Emory Douglas ‘Seize the Time', 2012, installation view

With the February shooting of Trayvon Martin, an unarmed black youth in Florida, and the passing of Rodney King this summer, the simultaneously blunt and nuanced work of Emory Douglas sadly retains its necessity. If it is no longer a call to action, it continues to insist that the case is far from closed on racial equality.

There has, in recent years, been a resurgence of interest in Douglas. He featured prominently in the groundbreaking touring show ‘For All the World to See: Visual Culture and the Struggle for Civil Rights’ (2010–11); was included in a 2011 group show about Jean Genet’s relationship to the Black Panthers at Nottingham Contemporary; and was also the subject of a 2009 retrospective at the New Museum in New York. ‘Seize the Time’ at Kendall Koppe was a small solo exhibition which centred on a series of framed pages, dating from 1968–70, which were taken from The Black Panther, the party broadside.
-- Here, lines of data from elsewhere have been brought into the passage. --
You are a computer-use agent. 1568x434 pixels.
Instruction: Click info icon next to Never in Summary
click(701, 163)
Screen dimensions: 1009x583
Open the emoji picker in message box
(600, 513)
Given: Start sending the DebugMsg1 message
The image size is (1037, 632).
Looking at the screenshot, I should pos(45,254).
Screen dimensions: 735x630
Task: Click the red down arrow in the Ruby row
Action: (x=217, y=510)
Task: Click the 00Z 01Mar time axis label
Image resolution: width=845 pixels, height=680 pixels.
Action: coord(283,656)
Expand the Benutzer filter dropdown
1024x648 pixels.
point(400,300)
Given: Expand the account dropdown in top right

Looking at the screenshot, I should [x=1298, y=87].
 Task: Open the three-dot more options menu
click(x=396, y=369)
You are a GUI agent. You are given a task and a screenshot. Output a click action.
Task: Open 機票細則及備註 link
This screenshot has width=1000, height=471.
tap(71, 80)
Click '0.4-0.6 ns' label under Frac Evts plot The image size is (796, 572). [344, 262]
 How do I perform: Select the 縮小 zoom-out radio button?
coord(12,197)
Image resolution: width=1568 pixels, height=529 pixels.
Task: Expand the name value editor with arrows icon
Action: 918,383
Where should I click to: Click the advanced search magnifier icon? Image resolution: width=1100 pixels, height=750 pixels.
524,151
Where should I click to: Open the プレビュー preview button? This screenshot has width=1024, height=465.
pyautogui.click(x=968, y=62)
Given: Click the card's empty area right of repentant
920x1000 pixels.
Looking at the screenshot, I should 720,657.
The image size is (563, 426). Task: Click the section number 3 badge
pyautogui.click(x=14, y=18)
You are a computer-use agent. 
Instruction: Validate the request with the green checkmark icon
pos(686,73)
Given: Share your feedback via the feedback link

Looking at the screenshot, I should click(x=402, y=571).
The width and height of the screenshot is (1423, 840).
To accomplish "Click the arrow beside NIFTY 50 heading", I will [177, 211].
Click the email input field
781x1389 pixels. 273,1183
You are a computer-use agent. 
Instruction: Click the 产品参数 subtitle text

Douglas was the Minister of Culture for the Black Panther Party from 1967 until its dissolution in 1980. Though they are deeply political in content, these lithographs on newsprint stand as wondrously coded and moving works of art.

In the selection of prints shown at Kendall Koppe, Douglas’s imagery calls upon young and old, northerner and southerner, male and female, to assume an aggressively defensive posture. In the face of lynchings, assassinations and government-sanctioned subjugation (all of which took place in the US well into the 1960s), the repeated mottos ‘Shoot to Kill’ and ‘Kill the Fascist Pigs’ are understandable expressions of anger and frustration, if not, for some, acceptable as calls to action. In one of this series of vignettes, for example, emblazoned with the words ‘BY ANY MEANS NECESSARY UNLESS YOU GOT SOMETHING BETTER’, a mature black woman, wide-girthed and wearing a headscarf that can only be a reference to the racially deprecating images of Aunt Jemima or Hattie McDaniel as Mammy, pours a green bucket of ‘Lye and Acid’ onto a drooling and fly-ridden troupe of armed ‘fascist pigs’ who chant ‘Nigger Nigger Nigger …’

While the protagonists are black people, the enemy is dehumanized as pigs, but in this dehumanization the line is not drawn strictly with another race but with the establishment as an institution that distorts and twists its adherents. In so doing, Douglas sidesteps the racist rhetoric of his adversaries (and many of his compatriots), seeking unity even while remaining staunchly militant – an impressive balance. By the late 1960s, the Panthers had moved away from militancy and toward wide-ranging social programmes, as did the focus of Douglas’s work, though this show focused predominantly on his confrontational imagery.

On one wall of the gallery, hand-painted on either side of the entrance, was a scaled-up and faithfully reproduced illustration of Douglas’s from The Black Panther: a crowd of men, women and children march forward armed with guns, knives and dynamite; on the other side, pigs are running or falling to the ground riddled with bullets. It is a historical document, a work which directly engages the Panthers’ conflict with the former mayor of San Francisco, Joseph Alioto, and his Tactical Squad (one of the marchers wields a sign ‘Alioto and his Tac squad are gonna fall, the people will kill them all’). Douglas’s work since the early 1970s has been about empowerment and raising awareness of the achievements of the civil rights movement and the Panthers. By returning to his angry and sometimes brutal early work, this exhibition in Glasgow served as a reminder, or even a demand, for increased action at a time of diminished expectations and faltering political activism in the US. The unfortunate fact of the matter, and of the mural on the wall of the gallery, is that some of the pigs still seem to be getting away.